Dschingis Khan stammt von Borte-Kino – dem blauen Wolf – ab, der auf göttlichen Befehl vom Himmel erzeugt wurde; seine Gattin war Qoài-Maral – die falbe Hirschkuh. Er kam über das Meer hierher. Als er sein Lager an der Quelle des Flusses Onon, am Berg Burhan Haldun aufgeschlagen hatte, wurde ihnen Batacihan geboren. Der Sohn von Batacihan war Tamaca, der Sohn von Tamaca war Horicar mergan. Der Sohn von Horicar mergan war Aùjan boro’ul.“So beginnt die „Geheime Geschichte der Mongolen“, die epische Chronik über den Begründer des mongolischen Reiches und der Dschingiskhaniden, seiner Nachkommen.

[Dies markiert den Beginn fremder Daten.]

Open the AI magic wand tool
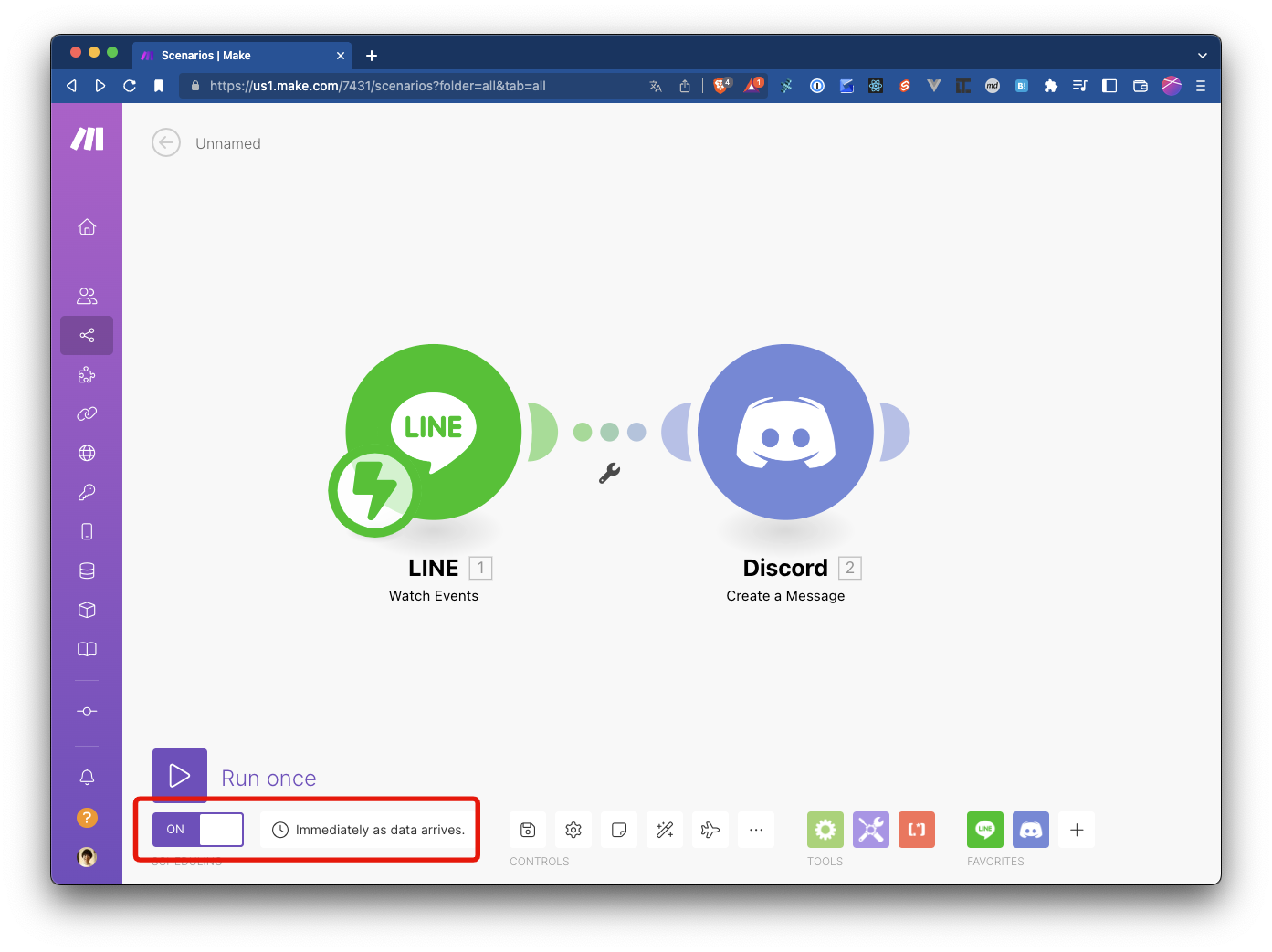click(x=665, y=830)
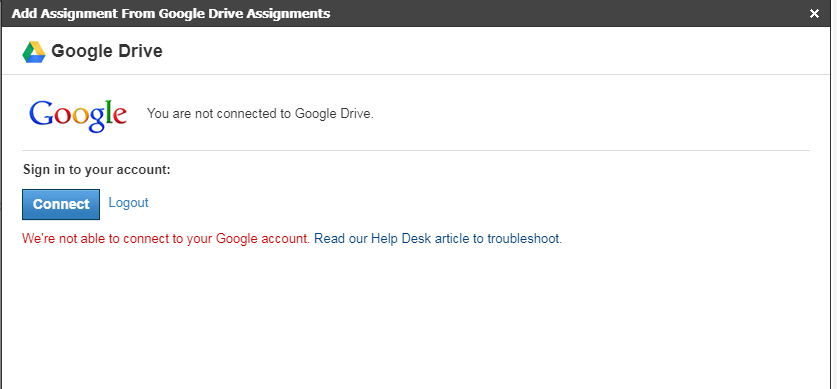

Den Barden der mongolischen Steppe zufolge waren demnach ein Wolf und eine Hirschkuh die Erzeuger des Fürstengeschlechts, das vor Dschingis Khan regierte. Es handelt sich um Totem-Tiere, die man häufig in Bronze gegossen, an zahlreichen sibirischen Kultstätten findet. Der Wolf ist bei turk-mongolischen Völkern ein Sinnbild der großen Ursprungsmythen. Da die Hirschkuh im allgemeinen eher die Beute des Wolfs ist, mag die Paarung mit diesem Raubtier verwundern, aber es handelt sich offensichtlich um die symbolische Vereinigung der männlichen Eigenschaften – Kraft und Mut – des Wolfes mit den weiblichen Attributen der Hirschkuh – Agilität und Grazie.